Please go through the records below and return every line holding the word "Switch".

[Collected data entries]
- - -

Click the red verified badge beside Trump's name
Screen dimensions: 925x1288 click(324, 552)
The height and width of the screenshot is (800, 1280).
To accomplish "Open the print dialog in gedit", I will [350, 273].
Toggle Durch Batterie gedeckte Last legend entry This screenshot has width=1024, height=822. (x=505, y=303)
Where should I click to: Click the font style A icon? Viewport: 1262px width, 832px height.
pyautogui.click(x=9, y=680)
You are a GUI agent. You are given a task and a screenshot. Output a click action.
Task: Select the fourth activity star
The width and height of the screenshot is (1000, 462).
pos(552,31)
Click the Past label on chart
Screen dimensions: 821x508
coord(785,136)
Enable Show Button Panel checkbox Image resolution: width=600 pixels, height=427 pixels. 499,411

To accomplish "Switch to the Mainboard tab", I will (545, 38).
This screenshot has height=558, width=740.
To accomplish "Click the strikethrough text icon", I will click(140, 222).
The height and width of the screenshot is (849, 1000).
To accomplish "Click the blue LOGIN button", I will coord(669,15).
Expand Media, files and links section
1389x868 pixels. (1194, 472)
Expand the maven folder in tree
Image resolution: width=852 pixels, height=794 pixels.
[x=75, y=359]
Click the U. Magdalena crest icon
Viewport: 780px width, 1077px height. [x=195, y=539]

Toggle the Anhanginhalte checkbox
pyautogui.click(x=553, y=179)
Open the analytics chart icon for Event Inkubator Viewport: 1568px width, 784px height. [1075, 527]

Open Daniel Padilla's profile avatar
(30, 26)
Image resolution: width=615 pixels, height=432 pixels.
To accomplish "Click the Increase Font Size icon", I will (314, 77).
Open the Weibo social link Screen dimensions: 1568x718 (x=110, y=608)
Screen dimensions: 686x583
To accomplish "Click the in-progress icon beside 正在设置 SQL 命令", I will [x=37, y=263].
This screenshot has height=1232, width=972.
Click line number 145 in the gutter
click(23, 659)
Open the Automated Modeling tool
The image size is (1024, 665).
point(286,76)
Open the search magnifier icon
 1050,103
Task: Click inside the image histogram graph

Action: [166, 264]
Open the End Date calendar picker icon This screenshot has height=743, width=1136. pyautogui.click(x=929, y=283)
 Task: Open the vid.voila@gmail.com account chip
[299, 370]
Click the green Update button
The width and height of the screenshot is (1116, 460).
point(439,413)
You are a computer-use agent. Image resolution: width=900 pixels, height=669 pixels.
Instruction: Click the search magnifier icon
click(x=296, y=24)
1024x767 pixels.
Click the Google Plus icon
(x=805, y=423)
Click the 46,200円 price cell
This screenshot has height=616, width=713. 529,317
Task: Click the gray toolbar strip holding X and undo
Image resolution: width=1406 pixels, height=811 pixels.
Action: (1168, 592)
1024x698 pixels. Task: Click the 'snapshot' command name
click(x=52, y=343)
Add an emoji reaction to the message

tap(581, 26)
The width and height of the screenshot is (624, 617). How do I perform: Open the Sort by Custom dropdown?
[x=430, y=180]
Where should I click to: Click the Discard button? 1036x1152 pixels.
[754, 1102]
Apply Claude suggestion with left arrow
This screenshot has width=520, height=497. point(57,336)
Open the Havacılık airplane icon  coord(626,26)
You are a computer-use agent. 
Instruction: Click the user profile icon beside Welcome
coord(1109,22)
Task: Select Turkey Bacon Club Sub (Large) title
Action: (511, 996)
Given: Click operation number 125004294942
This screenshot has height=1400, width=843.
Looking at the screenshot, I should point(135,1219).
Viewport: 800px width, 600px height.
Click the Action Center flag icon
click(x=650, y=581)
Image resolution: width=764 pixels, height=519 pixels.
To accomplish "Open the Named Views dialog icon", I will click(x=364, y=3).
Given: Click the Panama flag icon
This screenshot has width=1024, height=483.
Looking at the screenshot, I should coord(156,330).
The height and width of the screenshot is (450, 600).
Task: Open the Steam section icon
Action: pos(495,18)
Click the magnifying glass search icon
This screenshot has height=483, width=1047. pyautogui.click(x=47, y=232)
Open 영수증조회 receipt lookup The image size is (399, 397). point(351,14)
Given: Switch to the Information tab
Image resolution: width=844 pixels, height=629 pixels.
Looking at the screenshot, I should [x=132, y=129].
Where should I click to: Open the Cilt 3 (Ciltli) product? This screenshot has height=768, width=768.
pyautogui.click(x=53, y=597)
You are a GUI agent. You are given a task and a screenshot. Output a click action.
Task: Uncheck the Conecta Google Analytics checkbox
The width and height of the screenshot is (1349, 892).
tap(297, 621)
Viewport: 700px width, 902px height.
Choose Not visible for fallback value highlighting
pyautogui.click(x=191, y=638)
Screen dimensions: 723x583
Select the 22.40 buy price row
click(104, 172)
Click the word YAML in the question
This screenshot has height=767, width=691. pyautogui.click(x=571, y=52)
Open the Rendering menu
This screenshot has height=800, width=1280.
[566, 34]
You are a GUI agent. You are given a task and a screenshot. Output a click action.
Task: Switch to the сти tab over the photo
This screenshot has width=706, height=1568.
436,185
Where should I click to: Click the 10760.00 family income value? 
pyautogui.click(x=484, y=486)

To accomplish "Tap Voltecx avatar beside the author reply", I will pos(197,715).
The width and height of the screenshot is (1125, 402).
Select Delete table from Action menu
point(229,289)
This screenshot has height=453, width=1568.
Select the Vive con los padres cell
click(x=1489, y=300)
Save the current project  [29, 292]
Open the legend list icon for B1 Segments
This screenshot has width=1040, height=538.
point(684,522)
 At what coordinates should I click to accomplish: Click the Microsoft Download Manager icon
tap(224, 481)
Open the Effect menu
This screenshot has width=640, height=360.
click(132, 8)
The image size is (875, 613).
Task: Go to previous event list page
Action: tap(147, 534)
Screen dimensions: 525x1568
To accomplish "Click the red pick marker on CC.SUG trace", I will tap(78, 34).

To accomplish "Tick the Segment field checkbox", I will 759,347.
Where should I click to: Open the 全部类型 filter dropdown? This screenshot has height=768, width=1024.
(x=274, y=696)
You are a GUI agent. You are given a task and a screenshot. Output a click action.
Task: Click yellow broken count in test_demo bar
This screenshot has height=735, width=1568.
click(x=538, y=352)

- - -

# OUTPUT BELOW
To accomplish "Switch to the Mainboard tab", I will (545, 38).
Given: Switch to the Information tab
Task: Switch to the сти tab over the photo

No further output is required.